▸ What you need to do:
- A) In the release on labor force participation, what was the participation rate for May?
- B) Reproduce the stretch of the release on labor force participation from "Despite broad availability" through "on the economy.".

▸ Selected passage:
------------------------------------------------------------
WASHINGTON—According to new numbers released Friday, the labor force participation rate in May remained unchanged at 62.3%, representing a decline of 2.9 million workers compared to pre-pandemic rates.
Despite broad availability of job opportunities, millions of Americans are choosing to remain outside the workforce. This unbalanced labor market is weighing on the economy.
Rachel Greszler, Heritage Foundation research fellow in economics, budget, and entitlements, released the following statement Friday:
“The Biden administration’s policies fueling inflation through massive government spending and depressing workforce participation have been most harmful for young workers. Employment among individuals ages 20-24 has declined by 536,000 since the start of the pandemic, making up more than the entirety of the 440,000 total decline in employment. Instead of launching out into the workplace, hundreds of thousands of young workers are staying on the sidelines.
"Blanket forgiveness of $360 billion worth of student loan debt is just the latest example of the administration’s backwards attempts to address government-created problems. This morally hazardous, regressive, and inflationary plan to cancel the debts of America’s most affluent by making working Americans without college degrees pay for those debts instead will further drive up inflation, crowd out less expensive and more effective education alternatives, and encourage students to take on even more debt in hopes of future ‘forgiveness.’
“If policymakers want to simultaneously ease labor shortages, reduce higher education costs, and improve workers’ skills and readiness for in-demand jobs, they should phase out higher education subsidies that are disadvantaging alternative education, replace failed federal job training programs with employer-driven education, and direct the Department of Labor to revive the flourishing Industry Recognized Apprenticeship Programs that the Biden administration cancelled."
------------------------------------------------------------
▸ Items from a data source:
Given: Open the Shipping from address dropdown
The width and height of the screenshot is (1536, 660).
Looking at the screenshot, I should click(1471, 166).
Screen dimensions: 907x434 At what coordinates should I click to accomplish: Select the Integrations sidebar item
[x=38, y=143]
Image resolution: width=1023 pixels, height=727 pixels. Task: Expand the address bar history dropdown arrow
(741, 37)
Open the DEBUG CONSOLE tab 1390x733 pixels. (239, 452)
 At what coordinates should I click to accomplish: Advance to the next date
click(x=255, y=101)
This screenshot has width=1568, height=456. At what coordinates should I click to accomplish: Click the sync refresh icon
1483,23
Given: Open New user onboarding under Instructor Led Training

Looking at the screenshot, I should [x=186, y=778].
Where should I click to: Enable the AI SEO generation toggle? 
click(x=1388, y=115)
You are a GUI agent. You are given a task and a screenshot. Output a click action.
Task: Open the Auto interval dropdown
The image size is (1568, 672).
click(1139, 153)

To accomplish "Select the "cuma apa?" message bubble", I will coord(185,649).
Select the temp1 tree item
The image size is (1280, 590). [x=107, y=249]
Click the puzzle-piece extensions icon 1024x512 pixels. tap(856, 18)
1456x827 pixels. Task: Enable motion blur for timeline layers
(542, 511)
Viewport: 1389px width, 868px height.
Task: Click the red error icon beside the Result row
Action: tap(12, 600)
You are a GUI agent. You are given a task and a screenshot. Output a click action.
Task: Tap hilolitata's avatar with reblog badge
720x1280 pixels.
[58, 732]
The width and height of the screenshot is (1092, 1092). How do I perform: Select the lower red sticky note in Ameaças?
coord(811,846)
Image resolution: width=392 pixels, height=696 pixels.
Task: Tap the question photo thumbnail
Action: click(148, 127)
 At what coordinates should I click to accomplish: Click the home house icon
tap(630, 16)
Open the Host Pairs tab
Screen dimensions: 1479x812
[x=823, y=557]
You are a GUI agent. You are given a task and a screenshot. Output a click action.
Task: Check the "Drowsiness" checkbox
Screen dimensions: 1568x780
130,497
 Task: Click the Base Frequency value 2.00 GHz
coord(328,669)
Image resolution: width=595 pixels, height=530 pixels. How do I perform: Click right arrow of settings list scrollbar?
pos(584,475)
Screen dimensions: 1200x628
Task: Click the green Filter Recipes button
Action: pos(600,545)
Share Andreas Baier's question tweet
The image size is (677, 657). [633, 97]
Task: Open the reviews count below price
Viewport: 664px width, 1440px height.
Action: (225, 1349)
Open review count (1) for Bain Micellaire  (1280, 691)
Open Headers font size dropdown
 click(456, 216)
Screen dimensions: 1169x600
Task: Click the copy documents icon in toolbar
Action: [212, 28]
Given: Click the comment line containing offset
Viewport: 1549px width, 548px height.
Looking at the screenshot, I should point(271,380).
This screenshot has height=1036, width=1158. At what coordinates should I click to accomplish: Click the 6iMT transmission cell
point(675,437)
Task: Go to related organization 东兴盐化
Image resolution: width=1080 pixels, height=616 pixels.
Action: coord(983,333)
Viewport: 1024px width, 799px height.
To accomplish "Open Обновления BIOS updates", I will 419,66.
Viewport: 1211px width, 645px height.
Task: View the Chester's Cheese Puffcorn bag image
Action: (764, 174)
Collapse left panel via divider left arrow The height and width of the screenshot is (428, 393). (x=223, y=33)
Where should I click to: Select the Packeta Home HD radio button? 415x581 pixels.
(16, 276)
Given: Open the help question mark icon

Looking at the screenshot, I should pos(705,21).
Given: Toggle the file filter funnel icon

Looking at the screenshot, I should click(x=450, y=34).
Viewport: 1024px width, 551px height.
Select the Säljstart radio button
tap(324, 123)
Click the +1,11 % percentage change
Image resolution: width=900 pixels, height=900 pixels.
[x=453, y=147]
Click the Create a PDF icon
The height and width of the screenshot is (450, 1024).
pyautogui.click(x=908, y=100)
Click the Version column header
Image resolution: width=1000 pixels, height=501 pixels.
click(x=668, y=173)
------------------------------------------------------------
▸ Expected outputs:
- A) It remained unchanged at 62.3%.

- B)
Despite broad availability of job opportunities, millions of Americans are choosing to remain outside the workforce. This unbalanced labor market is weighing on the economy.